Sabinsa has raised the quality bar for the popular adaptogen ashwagandha with Shagandha™ Ashwagandha Root Extract 2.5% USP from Withania somnifera, assured to comply with the U.S. Pharmacopoeia-National Formulary (USP-NF) monograph. The company chose botanical specialist Alkemist Labs to test the ingredient to confirm that it meets the USP monograph.
“We did two tests for Sabinsa’s Shagandha™ Ashwagandha Root Extract 2.5% USP material; an identity test by HPTLC and a quantitative test for Withanolides by HPLC,” confirmed Alkemist Labs CEO Élan Sudberg. “The identity testing by HPTLC was performed to show that their material is consistent with Withania somnifera root. The quantitative testing for Withanolides, compounds within ashwagandha, by HPLC was performed to show the amount of withanolides in their Shagandha extract. This testing was to show that they meet their 2.5% withanolide specification they claim on this product. In both testing cases, United States Pharmacopeia (USP) methods were used. Essentially, the test showed Sabinsa’s Shagandha extract is authentic ashwagandha.”
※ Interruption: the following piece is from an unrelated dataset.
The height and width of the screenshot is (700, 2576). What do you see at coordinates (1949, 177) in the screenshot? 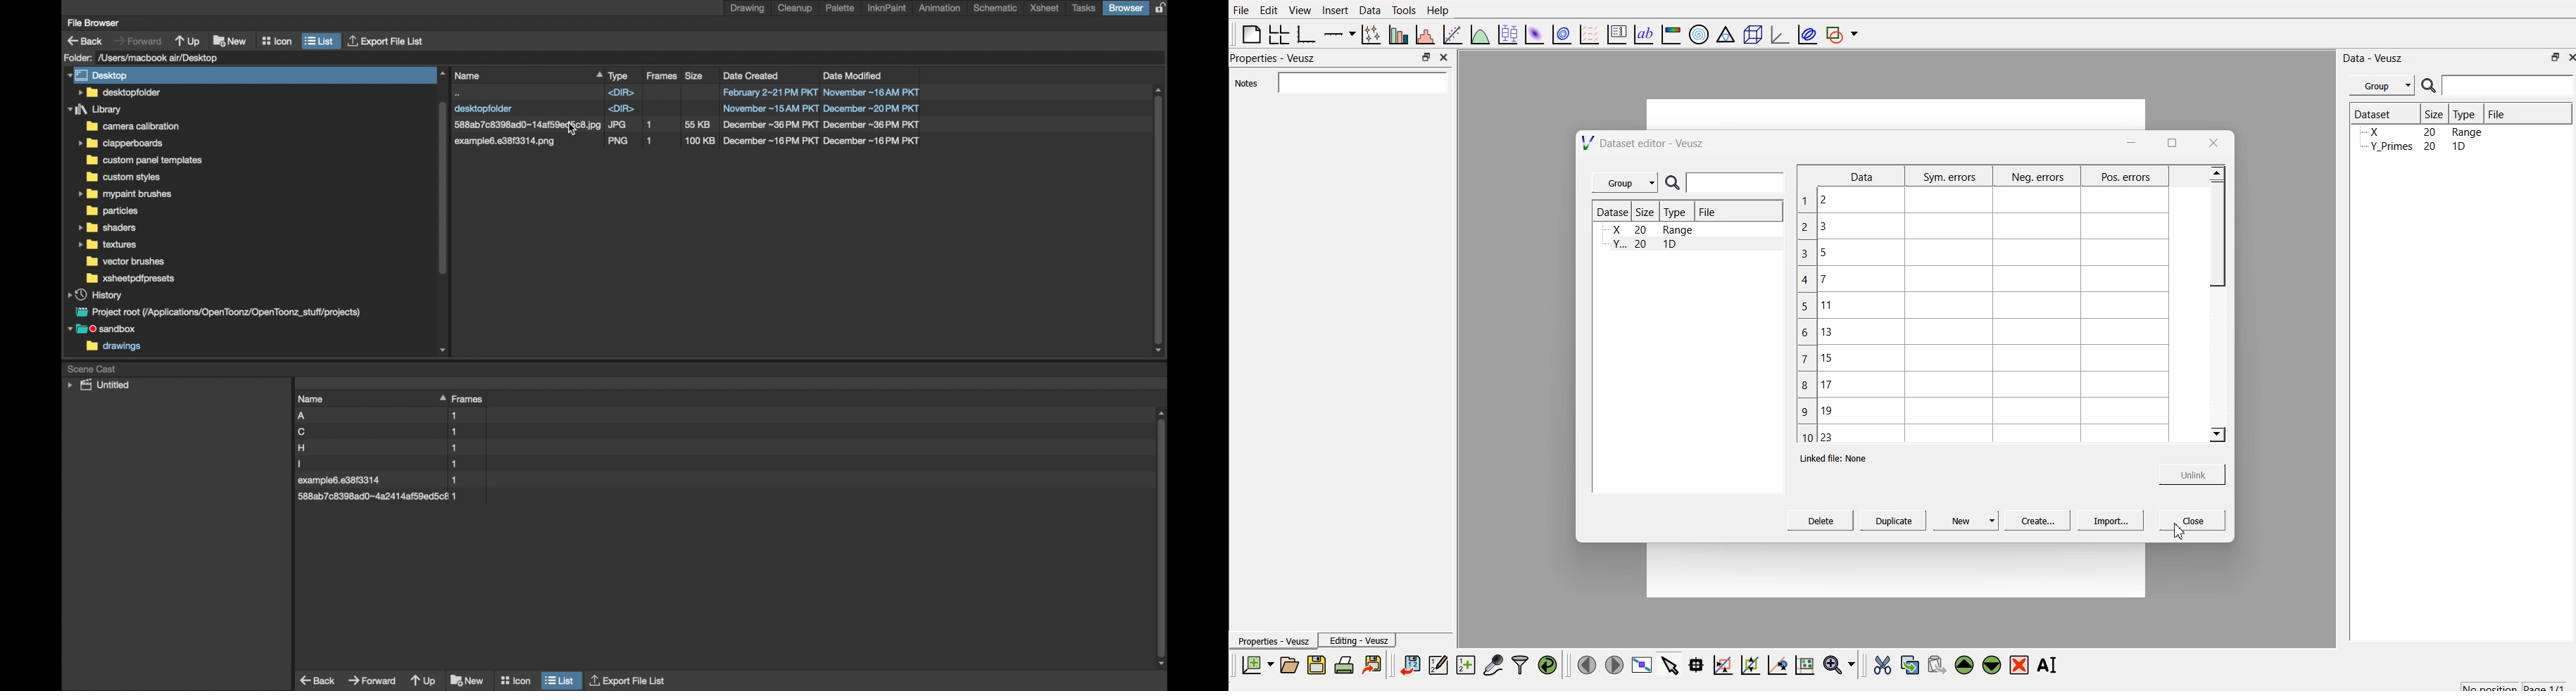
I see `Sym. errors` at bounding box center [1949, 177].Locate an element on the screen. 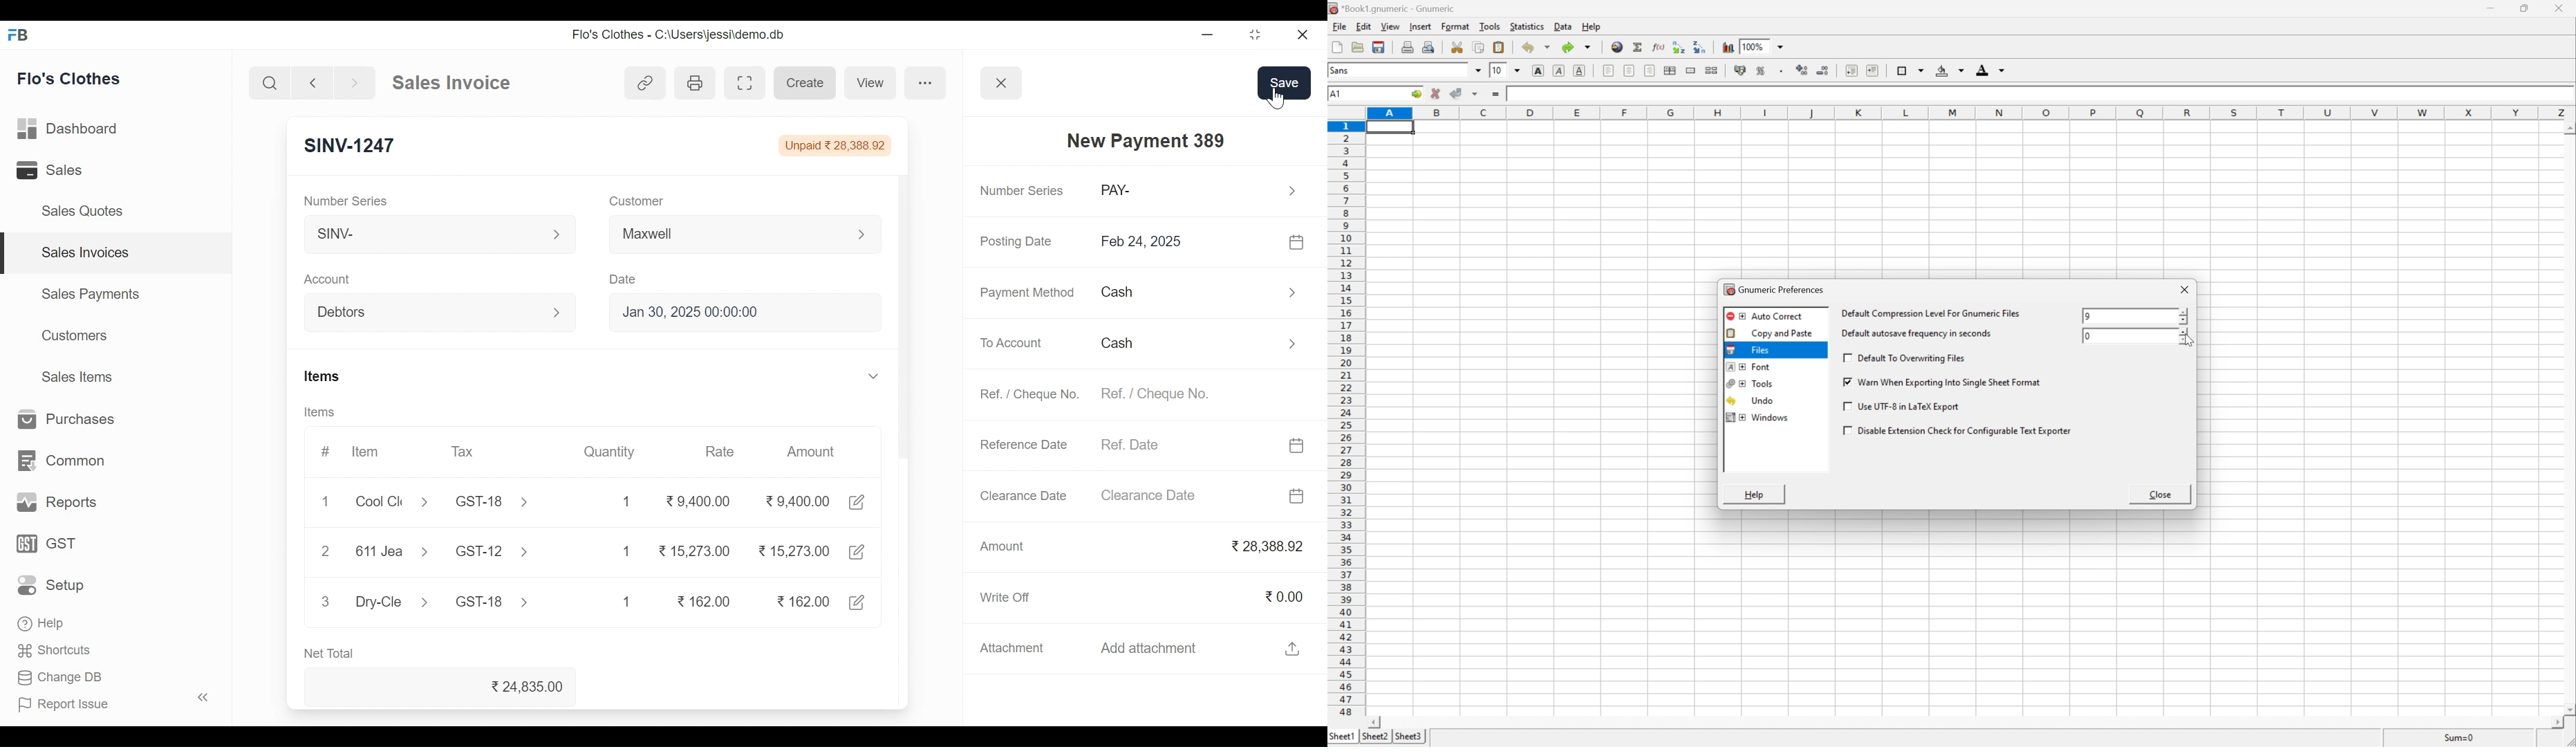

“With ashwagandha sales growing in the double digits in recent years, extra caution in sourcing becomes crucial to guard against the adulteration that often follows rapid growth in demand for an herb,” said Sabinsa founder Dr. Muhammed Majeed. “Ensuring identity of the material and that it will meet our specification claims fits with our commitment to combating adulteration in the supply chain while assuring customers we provide quality ingredients.”
Authenticity of ashwagandha was the subject of a recently published bulletin by the ABC-AHP-NCNPR Botanical Adulterants Prevention Program (BAPP): Adulteration of Ashwagandha (Withania somnifera) Roots and Extracts, available here: HerbalGram.
Ashwagandha (Withania somnifera) is one of the best-known Indian botanicals that has been used in Ayurvedic preparations since the Vedic era, dating back 3000-4000 years. In Ayurveda, ashwagandha is classified as a rasayana, meaning “rejuvenative tonic.” Traditionally it was widely used in people of all ages for a range of imbalances. Today, consumer awareness of ashwagandha’s wide range of health benefits grows as clinical substantiation increases.